*** INPUT FOR THIS TASK Section Begins ***

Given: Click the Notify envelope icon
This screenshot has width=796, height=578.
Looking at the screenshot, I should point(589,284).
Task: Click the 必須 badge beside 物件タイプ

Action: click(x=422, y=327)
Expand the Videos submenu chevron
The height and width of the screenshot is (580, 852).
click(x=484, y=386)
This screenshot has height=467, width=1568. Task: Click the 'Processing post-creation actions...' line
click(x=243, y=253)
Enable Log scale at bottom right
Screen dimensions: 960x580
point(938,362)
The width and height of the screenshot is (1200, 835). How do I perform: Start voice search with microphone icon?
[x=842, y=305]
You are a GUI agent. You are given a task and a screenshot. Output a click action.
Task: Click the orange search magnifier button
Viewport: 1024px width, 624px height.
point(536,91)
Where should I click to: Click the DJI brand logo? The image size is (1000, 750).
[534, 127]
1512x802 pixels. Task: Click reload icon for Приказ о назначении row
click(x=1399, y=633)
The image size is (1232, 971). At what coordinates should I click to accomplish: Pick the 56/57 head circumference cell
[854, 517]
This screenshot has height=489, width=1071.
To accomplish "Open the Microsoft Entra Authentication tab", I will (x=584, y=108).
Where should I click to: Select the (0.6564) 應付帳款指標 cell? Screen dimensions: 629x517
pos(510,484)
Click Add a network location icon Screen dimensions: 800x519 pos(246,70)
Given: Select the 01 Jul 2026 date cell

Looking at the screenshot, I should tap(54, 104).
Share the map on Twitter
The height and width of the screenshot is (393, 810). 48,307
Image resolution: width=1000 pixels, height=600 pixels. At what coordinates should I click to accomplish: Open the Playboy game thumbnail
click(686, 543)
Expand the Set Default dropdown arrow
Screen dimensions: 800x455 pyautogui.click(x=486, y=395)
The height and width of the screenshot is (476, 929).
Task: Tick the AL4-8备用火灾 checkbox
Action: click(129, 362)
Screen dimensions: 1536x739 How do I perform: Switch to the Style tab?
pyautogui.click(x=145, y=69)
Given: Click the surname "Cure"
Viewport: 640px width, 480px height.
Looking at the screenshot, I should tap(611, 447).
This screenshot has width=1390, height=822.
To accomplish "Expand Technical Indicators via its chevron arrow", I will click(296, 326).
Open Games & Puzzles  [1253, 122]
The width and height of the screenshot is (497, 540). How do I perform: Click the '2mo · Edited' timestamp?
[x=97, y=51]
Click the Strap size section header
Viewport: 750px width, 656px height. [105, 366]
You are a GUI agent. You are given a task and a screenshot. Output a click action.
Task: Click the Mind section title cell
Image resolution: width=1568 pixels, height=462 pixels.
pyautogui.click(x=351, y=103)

*** INPUT FOR THIS TASK Section Ends ***

TASK INSTRUCTIONS
In the answer, each line of the data must appear exactly as written.

ANSWER SECTION
Given: Click the Notify envelope icon
This screenshot has width=796, height=578.
Looking at the screenshot, I should point(589,284).
Task: Click the 必須 badge beside 物件タイプ

Action: click(x=422, y=327)
Expand the Videos submenu chevron
The height and width of the screenshot is (580, 852).
click(x=484, y=386)
This screenshot has height=467, width=1568. Task: Click the 'Processing post-creation actions...' line
click(x=243, y=253)
Enable Log scale at bottom right
Screen dimensions: 960x580
point(938,362)
The width and height of the screenshot is (1200, 835). How do I perform: Start voice search with microphone icon?
[x=842, y=305]
You are a GUI agent. You are given a task and a screenshot. Output a click action.
Task: Click the orange search magnifier button
Viewport: 1024px width, 624px height.
point(536,91)
Where should I click to: Click the DJI brand logo? The image size is (1000, 750).
[534, 127]
1512x802 pixels. Task: Click reload icon for Приказ о назначении row
click(x=1399, y=633)
The image size is (1232, 971). At what coordinates should I click to accomplish: Pick the 56/57 head circumference cell
[854, 517]
This screenshot has height=489, width=1071.
To accomplish "Open the Microsoft Entra Authentication tab", I will (x=584, y=108).
Where should I click to: Select the (0.6564) 應付帳款指標 cell? Screen dimensions: 629x517
pos(510,484)
Click Add a network location icon Screen dimensions: 800x519 pos(246,70)
Given: Select the 01 Jul 2026 date cell

Looking at the screenshot, I should tap(54, 104).
Share the map on Twitter
The height and width of the screenshot is (393, 810). 48,307
Image resolution: width=1000 pixels, height=600 pixels. At what coordinates should I click to accomplish: Open the Playboy game thumbnail
click(686, 543)
Expand the Set Default dropdown arrow
Screen dimensions: 800x455 pyautogui.click(x=486, y=395)
The height and width of the screenshot is (476, 929).
Task: Tick the AL4-8备用火灾 checkbox
Action: click(129, 362)
Screen dimensions: 1536x739 How do I perform: Switch to the Style tab?
pyautogui.click(x=145, y=69)
Given: Click the surname "Cure"
Viewport: 640px width, 480px height.
Looking at the screenshot, I should tap(611, 447).
This screenshot has width=1390, height=822.
To accomplish "Expand Technical Indicators via its chevron arrow", I will click(296, 326).
Open Games & Puzzles  [1253, 122]
The width and height of the screenshot is (497, 540). How do I perform: Click the '2mo · Edited' timestamp?
[x=97, y=51]
Click the Strap size section header
Viewport: 750px width, 656px height. [105, 366]
You are a GUI agent. You are given a task and a screenshot. Output a click action.
Task: Click the Mind section title cell
Image resolution: width=1568 pixels, height=462 pixels.
pyautogui.click(x=351, y=103)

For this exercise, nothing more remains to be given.